Mass spectrometry in demonstrating the site-specific nitration of hen egg white lysozyme by an improved electrochemical method.

In producing a method for selective protein nitration, we previously demonstrated the electrochemical nitration of hen egg white lysozyme to be at Tyr23 initially, followed by bisnitration at Tyr20, but with no trisnitration at Tyr53. The nitration site was determined by sequencing a tryptic peptide that included Tyr23 and Tyr20, but possible effects on other regions of the protein were not determined. Moreover, the electrooxidation conditions were harsh, involving an oxidation potential of +1.2V (vs. saturated calomel electrode [SCE]), no added nitrogen source except the lysozyme itself, and long reaction periods with copper flag electrodes.
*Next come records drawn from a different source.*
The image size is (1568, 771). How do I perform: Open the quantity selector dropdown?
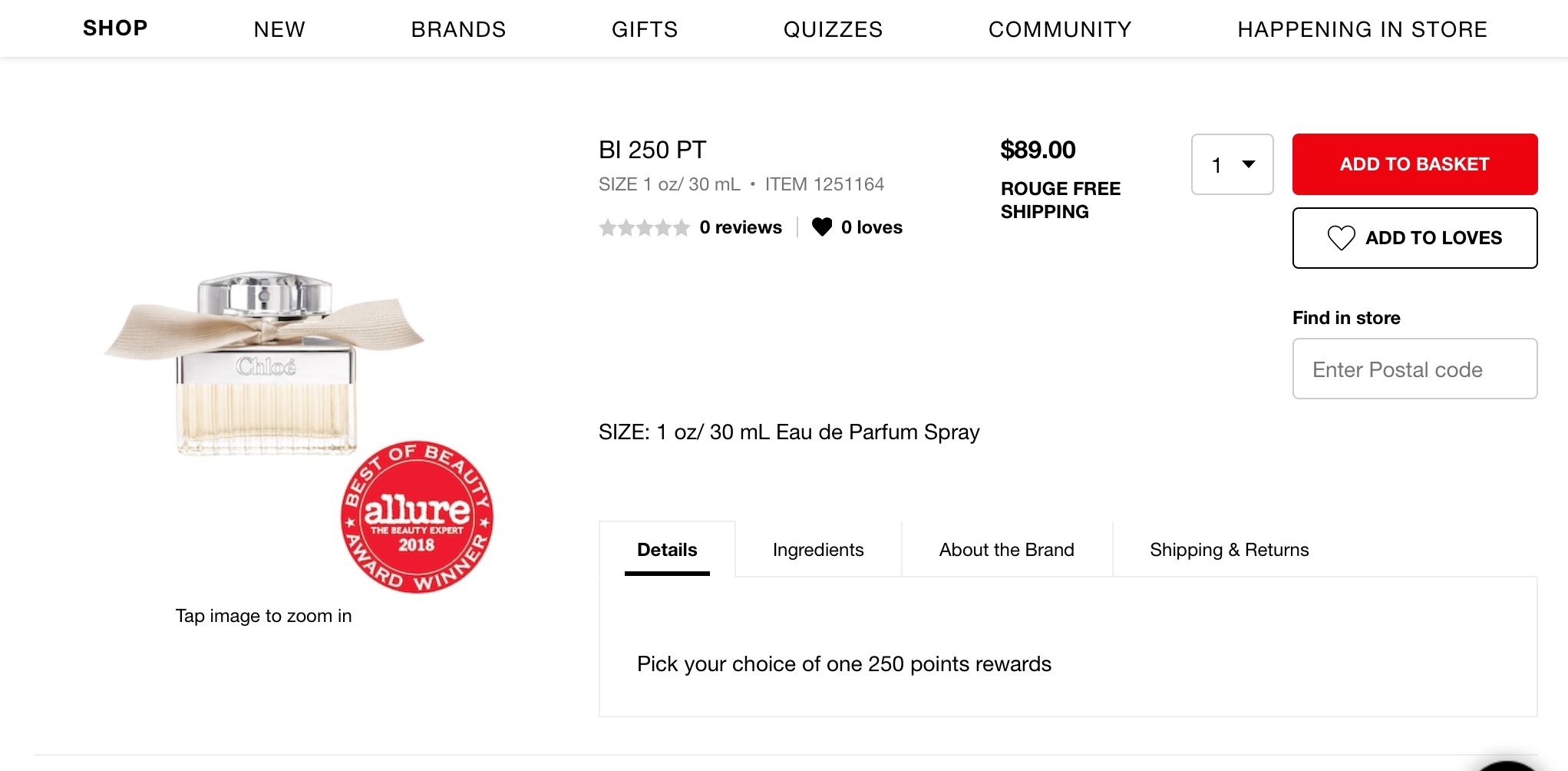coord(1231,164)
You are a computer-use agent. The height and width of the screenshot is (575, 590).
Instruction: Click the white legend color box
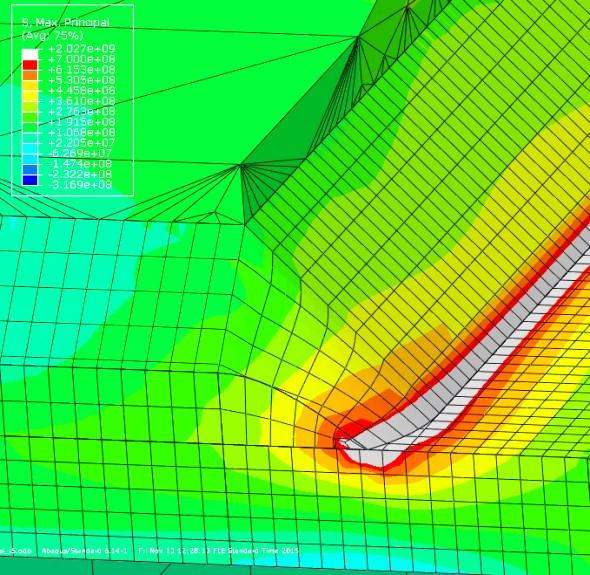tap(30, 54)
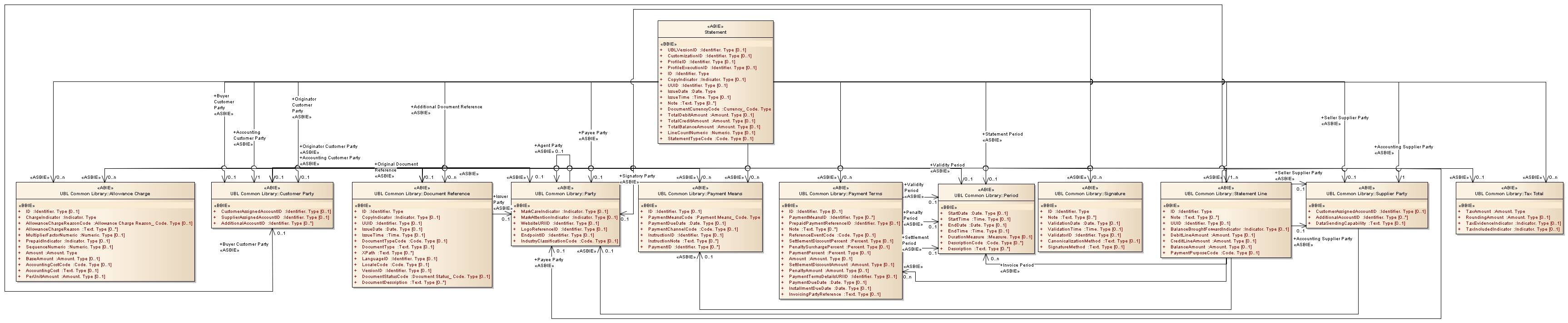Viewport: 1568px width, 323px height.
Task: Click the Allowance Charge class header
Action: [x=104, y=194]
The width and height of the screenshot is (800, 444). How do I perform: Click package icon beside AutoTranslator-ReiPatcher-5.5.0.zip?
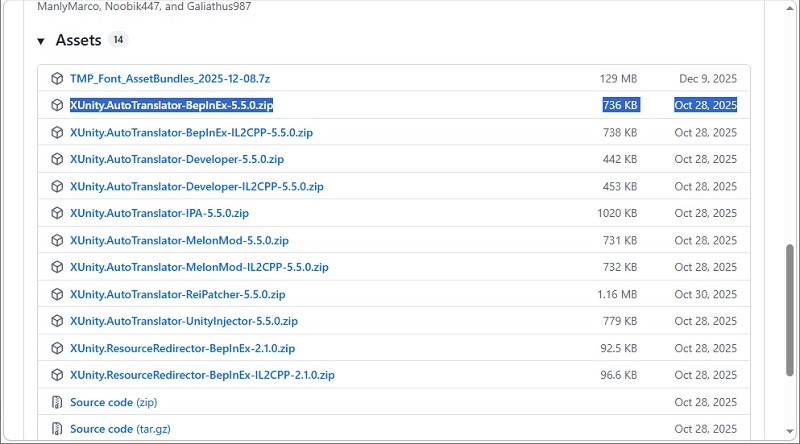tap(57, 294)
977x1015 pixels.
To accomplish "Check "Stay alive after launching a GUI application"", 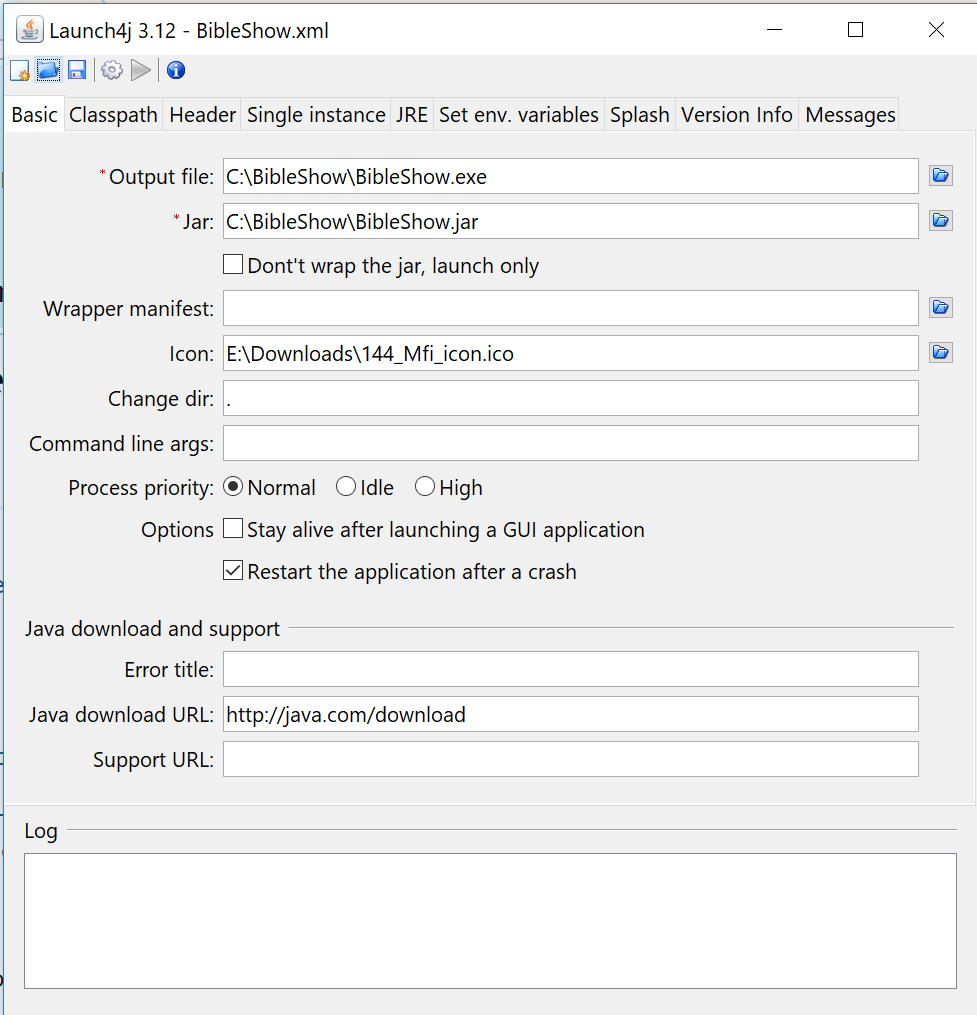I will click(233, 529).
Here we report a gentler procedure using much shorter reaction times with nitrite as the nitration source, a lower potential (+0.85V vs. SCE), and a platinum basket electrode. Intact protein analysis by electrospray Fourier transform ion cyclotron resonance mass spectrometry identified mono- and bisnitration products with mass increases of +45 and +90 Da, respectively, consistent with the substitution of NO(2) for H. In addition, the results revealed that no other covalent change in the protein occurred following electrooxidation. Nozzle skimmer dissociation of the intact mononitrated species localized the modification site to Tyr20 or Tyr23. Matrix-assisted laser desorption/ionization time-of-flight and electrospray ionization time-of-flight analysis of the tryptic peptides of mononitrated lysozyme identified the site of nitration as Tyr23.